Menurut Davis dan Cornwell 1991, ada dua faktor penting dalam penambahan koagulan yakni pH dan dosis. Dosis dan pH optimum harus ditentukan
dalam test laboratorium dan biasanya ditentukan dengan suatu prosedur yang disebut dengan “jar test”. Untuk mengatur pH limbah cair ke dalam range optimal koagulasi,
diperlukan bahan penolong coagulant aid berupa asam atau alkali. Asam yang paling umum digunakan untuk menurunkan pH adalah asam sulfat dan untuk
menaikkan pH biasanya digunakan lime CaOH
2
, soda abu Na
2
CO
3
atau NaOH. Koagulan yang paling banyak digunakan adalah Alum Aluminium Sulfat dan
Polialuminium klorida PAC.
2.1.2 Flokulasi
Agar partikel-partikel koloid dapat menggumpal, gaya tolak menolak elektrostatik antara partikelnya harus dikurangi dan transportasi partikel harus
menghasilkan kontak diantara partikel yang mengalami destabilisasi. Setelah partikel-partikel koloid mengalami destabilisasi, adalah penting untuk
membawa partikel-partikel tersebut ke dalam suatu kontak antara satu dengan yang lainnya sehingga dapat menggumpal dan membentuk partikel yang lebih besar yang
disebut flok. Proses kontak ini disebut flokulasi dan biasanya dilakukan dengan pengadukan lambat slow mix secara hati-hati. Flokulasi merupakan faktor paling
penting yang mempengaruhi efisiensi penghilangan partikel. Tujuan flokulasi adalah untuk membawa partikel-partikel ke dalam kontak sehingga mereka bertubrukan,
tetap bersatu, dan tumbuh menjadi satu ukuran yang siap mengendap. Pengadukan
yang cukup harus diberikan untuk membawa flok ke dalam kontak. Terlalu banyak pengadukan dapat membubarkan flok sehingga ukurannya menjadi kecil dan
terdispersi halus Davis dan Cornwell, 1991.

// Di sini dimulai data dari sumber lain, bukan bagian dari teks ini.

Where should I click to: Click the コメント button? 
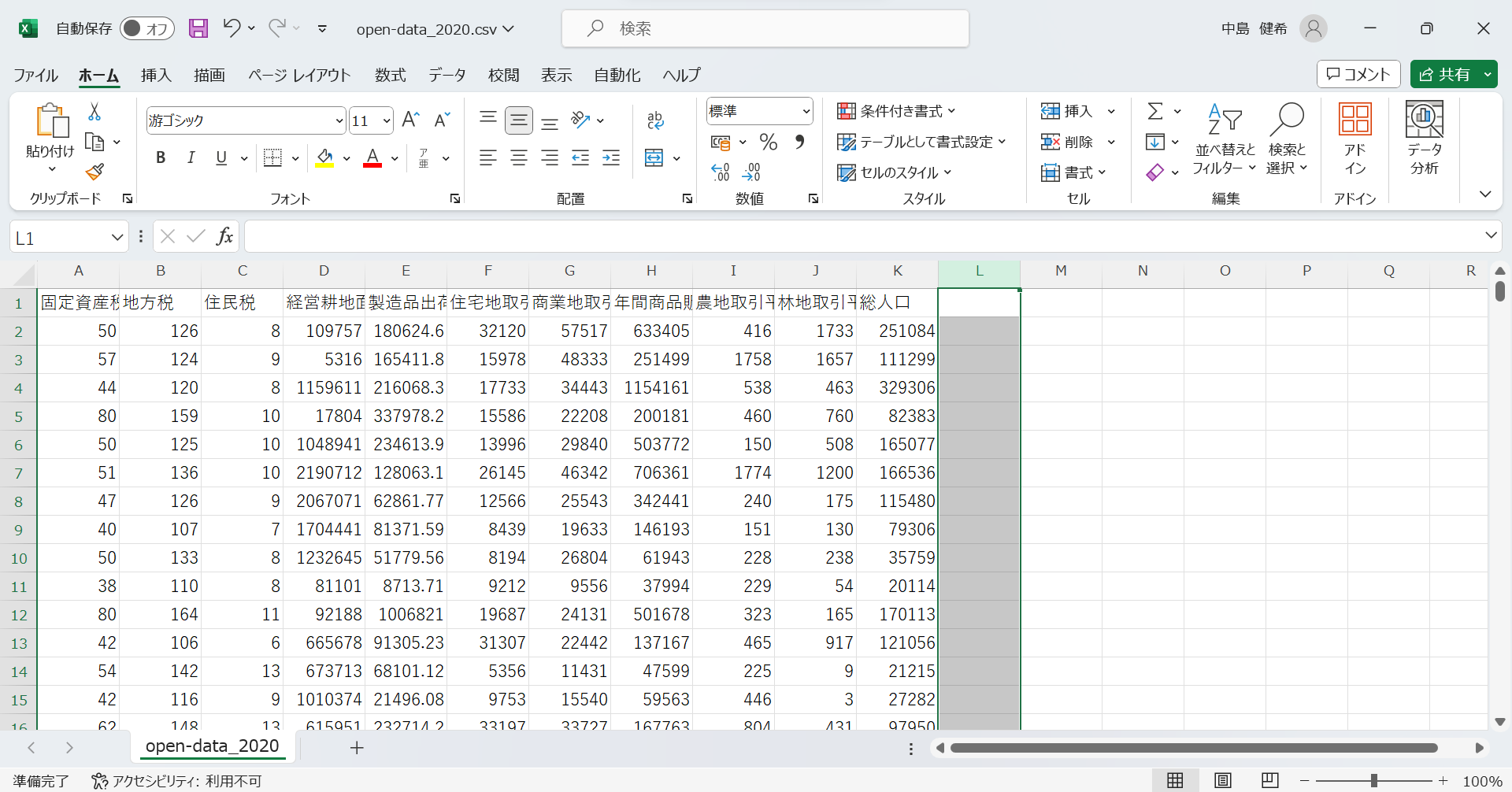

Dalam proses flokulasi, kecepatan penggumpalan dari agregat ditentukan oleh banyaknya tubrukan antar partikel yang terjadi serta keefektifan benturan tersebut.

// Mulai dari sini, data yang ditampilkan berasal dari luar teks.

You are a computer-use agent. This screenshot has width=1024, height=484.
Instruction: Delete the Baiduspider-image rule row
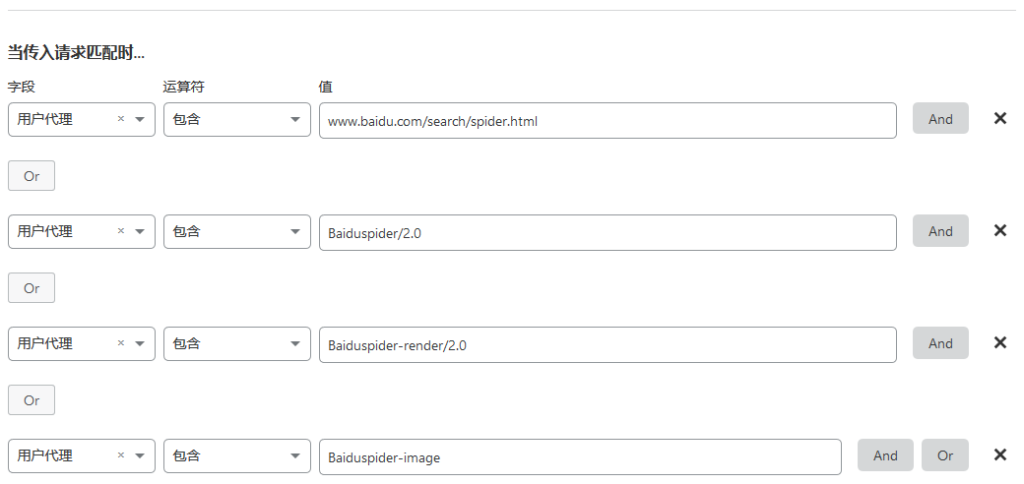point(999,455)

Dalam hal ini, tubrukan antar partikel terjadi melalui tiga cara, yakni : 1.
Kontak yang diakibatkan oleh adanya gerak termal panas, yang dikenal sebagai gerak Brown. Flokulasi yang terjadi oleh adanya gerak Brown ini
disebut flokulasi perikinetik. 2.
kontak yang diakibatkan oleh adanya gerakan media air, misalnya karena pengadukan. Flokulasi yang terjadi akibat gerakan fluida ini disebut flokulasi
ortokinetik. 3.
kontak yang terjadi akibat perbedaan laju pengendapan dari masing-masing partikel. Davis dan Cornwell, 1991.

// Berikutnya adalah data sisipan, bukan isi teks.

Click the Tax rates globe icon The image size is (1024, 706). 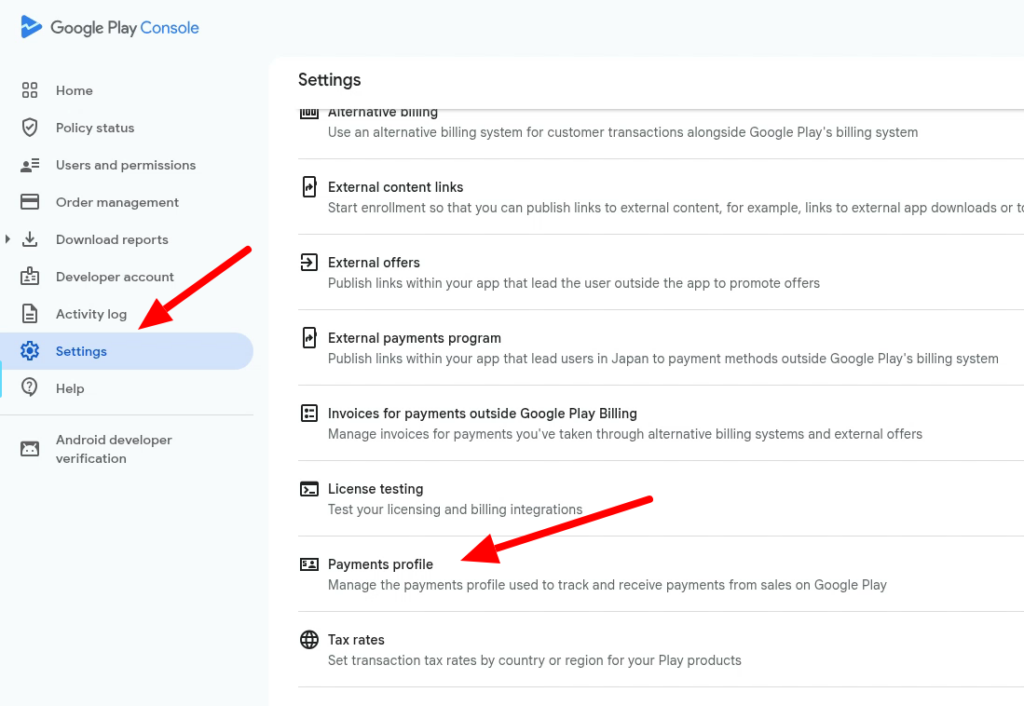tap(309, 640)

2.2 Karakteristik Flokulan Biji Asam Jawa
Asam jawa Tamarindus indica termasuk ke dalam suku Fabaceae Leguminosae. Spesies ini adalah satu-satunya anggota marga Tamarindus. Beberapa
bagian tumbuhan T. indica telah dimanfaatkan untuk keperluan pangan dan medis. Daging buah T. indica digunakan sebagai bahan baku pembuatan obat-obatan herbal,
sedangkan bunga dan daun T. indica biasa dikonsumsi sebagai sayuran Tsunda dkk,
1994. Sementara itu, biji T. indica yang mengandung asam tertarat hanya digunakan sebagai bahan baku kue dan roti. Minyak T. indica sangat cocok untuk membuat
minyak pernis dan cat lukis Coronel, 1991. Ekstrak biji asam jawa mengandung polisakarida alami yang tersusun atas D-
galactose, D-glucose dan D-xylose yang merupakan flokulan alami. Flokulan alami terutama polisakarida, lebih ramah lingkungan bila dibandingkan dengan koagulan
organik dan anorganik Mishra dan Bajpai, 2005.